Animal Shelter Basics

Approximately 5,000 animal shelters operate in the United States. They are nonprofit agencies. Some of them are run by local governments' animal contro­l services and others act as completely independent entities. There isn't a national agency that oversees animal shelters; however, the Humane Society of the United States (HSUS), the American Society for the Prevention of Cruelty to Animals, and other nonprofit organizations that are devoted to animal welfare provide the funding and guidelines to help animal shelters operate effectively.

What's in a Name
In the past, "strays" were rounded up by "dog catchers" and taken to the "dog pound." Today the language used to describe the process is far gentler. "Animal control officers" find "homeless" animals and take them to "shelters," where they are cared for until they can be "adopted." These new expressions reflect society's changing attitudes about animal welfare.

­Many animal shelters will take just about every type of domesticated animal, including birds, rabbits, and even horses, but by far the main residents are cats and dogs.
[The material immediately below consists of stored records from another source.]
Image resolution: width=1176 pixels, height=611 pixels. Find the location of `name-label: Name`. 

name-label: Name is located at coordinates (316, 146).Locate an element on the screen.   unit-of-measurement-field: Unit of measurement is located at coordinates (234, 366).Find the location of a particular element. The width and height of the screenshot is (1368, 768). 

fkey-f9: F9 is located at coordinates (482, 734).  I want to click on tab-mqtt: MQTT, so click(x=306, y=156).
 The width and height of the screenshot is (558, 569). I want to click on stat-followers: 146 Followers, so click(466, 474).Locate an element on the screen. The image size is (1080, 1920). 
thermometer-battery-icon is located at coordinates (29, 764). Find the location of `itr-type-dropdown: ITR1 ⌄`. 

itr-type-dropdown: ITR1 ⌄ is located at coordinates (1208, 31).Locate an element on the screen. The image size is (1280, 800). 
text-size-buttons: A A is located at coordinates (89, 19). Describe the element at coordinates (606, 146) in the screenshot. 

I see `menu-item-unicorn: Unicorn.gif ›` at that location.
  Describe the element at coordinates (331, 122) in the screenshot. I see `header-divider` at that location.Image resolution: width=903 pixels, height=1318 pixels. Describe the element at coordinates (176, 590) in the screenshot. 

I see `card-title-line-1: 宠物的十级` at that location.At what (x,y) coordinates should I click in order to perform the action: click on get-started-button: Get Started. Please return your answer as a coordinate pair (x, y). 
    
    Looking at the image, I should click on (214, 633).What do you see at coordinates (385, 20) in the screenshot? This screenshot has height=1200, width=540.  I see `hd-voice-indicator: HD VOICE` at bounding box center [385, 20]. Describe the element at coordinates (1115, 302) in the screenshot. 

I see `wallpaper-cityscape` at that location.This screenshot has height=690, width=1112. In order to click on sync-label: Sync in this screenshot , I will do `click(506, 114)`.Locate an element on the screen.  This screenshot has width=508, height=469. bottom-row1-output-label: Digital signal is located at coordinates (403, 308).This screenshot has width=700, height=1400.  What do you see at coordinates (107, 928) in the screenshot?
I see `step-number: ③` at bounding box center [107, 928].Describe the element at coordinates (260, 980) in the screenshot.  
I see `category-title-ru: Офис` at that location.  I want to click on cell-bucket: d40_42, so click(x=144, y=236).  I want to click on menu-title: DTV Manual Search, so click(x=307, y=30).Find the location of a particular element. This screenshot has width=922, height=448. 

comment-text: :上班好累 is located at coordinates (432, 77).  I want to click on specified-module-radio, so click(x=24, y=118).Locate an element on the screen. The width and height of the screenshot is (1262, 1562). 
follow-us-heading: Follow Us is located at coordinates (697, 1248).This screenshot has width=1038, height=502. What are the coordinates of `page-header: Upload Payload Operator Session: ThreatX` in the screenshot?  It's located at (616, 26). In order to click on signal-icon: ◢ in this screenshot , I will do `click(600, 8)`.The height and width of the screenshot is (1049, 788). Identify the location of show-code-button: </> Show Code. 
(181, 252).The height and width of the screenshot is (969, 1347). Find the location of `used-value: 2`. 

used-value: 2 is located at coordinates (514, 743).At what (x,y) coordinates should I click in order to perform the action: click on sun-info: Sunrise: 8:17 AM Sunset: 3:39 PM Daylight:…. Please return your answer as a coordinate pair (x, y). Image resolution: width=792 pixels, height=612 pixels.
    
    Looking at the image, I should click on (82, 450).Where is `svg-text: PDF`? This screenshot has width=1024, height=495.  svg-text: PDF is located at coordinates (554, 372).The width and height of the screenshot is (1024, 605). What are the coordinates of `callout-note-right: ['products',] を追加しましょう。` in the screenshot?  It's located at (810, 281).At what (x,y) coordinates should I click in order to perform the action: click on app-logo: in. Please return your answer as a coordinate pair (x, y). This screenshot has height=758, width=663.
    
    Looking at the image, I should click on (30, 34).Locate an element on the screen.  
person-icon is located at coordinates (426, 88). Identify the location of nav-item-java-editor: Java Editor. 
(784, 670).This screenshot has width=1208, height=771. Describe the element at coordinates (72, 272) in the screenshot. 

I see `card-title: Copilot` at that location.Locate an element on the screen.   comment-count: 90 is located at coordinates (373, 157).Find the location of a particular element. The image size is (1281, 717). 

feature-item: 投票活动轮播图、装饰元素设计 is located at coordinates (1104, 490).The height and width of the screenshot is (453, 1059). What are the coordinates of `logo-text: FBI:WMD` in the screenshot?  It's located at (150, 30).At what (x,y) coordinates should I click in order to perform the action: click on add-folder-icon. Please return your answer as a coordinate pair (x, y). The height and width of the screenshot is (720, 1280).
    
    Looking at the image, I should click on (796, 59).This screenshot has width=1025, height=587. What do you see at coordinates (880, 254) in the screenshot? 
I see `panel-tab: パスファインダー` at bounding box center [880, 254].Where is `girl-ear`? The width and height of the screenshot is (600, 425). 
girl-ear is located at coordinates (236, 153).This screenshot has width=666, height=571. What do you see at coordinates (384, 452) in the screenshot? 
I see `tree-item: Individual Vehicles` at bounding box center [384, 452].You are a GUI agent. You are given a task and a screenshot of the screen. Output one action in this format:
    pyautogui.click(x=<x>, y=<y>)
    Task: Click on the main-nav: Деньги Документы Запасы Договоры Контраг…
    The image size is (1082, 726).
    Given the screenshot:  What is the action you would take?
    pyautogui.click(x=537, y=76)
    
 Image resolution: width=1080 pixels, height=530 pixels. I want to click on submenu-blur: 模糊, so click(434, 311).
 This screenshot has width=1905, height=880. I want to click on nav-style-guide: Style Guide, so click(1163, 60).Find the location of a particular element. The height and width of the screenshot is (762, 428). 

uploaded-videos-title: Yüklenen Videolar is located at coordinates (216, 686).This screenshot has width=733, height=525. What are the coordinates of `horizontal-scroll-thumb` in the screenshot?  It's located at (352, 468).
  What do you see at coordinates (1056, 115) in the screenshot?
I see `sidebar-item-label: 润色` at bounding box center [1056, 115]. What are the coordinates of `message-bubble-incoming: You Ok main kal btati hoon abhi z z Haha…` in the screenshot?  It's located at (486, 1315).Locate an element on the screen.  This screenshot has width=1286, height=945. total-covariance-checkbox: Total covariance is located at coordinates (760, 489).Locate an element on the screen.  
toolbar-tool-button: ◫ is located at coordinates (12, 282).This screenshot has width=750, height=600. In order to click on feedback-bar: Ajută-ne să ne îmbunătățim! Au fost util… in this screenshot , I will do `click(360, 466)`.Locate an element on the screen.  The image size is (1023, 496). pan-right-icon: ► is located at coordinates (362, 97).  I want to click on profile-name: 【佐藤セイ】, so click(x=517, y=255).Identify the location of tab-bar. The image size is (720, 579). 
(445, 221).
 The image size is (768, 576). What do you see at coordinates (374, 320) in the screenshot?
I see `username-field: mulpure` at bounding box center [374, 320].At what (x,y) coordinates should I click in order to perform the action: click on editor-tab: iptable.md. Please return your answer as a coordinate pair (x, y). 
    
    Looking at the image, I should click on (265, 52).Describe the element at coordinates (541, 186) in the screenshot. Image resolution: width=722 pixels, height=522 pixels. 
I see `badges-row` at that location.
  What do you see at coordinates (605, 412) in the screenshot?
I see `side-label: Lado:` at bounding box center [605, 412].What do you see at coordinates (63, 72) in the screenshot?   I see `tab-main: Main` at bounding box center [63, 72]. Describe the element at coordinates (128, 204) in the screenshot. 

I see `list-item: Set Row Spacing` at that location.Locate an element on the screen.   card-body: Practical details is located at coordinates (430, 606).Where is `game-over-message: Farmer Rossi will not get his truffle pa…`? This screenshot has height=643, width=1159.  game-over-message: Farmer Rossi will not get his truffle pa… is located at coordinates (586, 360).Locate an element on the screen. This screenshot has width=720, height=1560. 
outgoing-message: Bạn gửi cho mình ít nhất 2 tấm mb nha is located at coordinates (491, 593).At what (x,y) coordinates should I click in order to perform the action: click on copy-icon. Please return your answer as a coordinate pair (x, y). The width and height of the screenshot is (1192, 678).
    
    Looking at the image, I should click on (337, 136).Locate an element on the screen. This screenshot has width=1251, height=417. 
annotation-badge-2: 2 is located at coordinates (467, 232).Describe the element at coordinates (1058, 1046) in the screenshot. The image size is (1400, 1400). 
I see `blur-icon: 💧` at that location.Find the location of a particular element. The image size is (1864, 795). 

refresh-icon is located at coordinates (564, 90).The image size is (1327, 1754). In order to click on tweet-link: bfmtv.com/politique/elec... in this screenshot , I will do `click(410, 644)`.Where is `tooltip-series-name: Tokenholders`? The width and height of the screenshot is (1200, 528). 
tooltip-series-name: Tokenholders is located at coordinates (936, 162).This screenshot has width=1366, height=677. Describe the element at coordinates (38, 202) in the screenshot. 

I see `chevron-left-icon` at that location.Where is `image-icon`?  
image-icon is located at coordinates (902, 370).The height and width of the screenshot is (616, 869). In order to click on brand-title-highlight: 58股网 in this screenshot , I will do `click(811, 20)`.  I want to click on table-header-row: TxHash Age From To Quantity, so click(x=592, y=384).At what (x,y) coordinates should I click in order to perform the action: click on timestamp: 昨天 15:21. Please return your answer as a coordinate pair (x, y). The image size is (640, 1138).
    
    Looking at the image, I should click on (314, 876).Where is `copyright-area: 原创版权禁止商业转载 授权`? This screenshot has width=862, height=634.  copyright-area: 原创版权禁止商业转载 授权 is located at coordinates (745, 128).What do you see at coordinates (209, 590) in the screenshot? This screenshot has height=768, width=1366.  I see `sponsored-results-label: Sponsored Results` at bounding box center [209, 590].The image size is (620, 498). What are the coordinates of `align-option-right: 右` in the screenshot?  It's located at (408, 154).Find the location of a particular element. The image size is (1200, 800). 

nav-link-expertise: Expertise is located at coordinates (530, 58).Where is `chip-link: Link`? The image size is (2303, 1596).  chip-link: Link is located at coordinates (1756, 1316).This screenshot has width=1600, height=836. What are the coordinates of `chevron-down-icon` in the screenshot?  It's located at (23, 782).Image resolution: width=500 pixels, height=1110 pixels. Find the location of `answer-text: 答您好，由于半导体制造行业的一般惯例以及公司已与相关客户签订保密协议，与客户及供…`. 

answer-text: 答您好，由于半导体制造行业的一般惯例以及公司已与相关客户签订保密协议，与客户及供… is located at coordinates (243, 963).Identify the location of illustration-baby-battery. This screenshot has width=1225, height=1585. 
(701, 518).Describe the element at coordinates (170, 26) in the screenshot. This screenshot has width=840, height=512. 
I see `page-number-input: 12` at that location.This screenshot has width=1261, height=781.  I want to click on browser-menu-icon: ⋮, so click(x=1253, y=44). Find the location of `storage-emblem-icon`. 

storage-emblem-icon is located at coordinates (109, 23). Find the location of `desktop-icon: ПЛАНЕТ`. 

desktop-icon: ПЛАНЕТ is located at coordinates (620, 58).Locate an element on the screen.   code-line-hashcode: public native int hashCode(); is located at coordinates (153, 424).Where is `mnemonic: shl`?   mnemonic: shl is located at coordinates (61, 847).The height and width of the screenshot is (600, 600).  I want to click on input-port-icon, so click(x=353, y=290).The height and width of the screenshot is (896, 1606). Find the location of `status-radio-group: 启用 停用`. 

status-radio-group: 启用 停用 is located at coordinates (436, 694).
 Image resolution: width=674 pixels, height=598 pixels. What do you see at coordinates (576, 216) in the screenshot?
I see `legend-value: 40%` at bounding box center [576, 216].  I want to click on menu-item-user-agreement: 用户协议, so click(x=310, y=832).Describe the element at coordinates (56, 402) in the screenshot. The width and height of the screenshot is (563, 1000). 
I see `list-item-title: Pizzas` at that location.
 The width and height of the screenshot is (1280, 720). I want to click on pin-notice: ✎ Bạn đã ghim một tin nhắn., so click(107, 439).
Between 6 and 8 million dogs and cats are taken to shelters each year, according to the Humane Society. Some are brought in by owners who can no longer keep the animals. Others are found roaming the streets and brought in by animal control officers.

In an ideal situation, an animal will only stay in a shelter until its owner returns or it is adopted. Sadly, shelters don't have enough room to indefinitely house all of the animals they receive. More than half of all cats and dogs that enter shelters are put to sleep because they are too sick or old, or they don't find homes.

How long an animal can remain in a shelter depends only local laws and the individual shelter's rules. Although the Humane Society recommends that shelters hold strays for at least five days, the actual number of days can vary based on the space in the shelter, as well as the health and adoptability of the animals.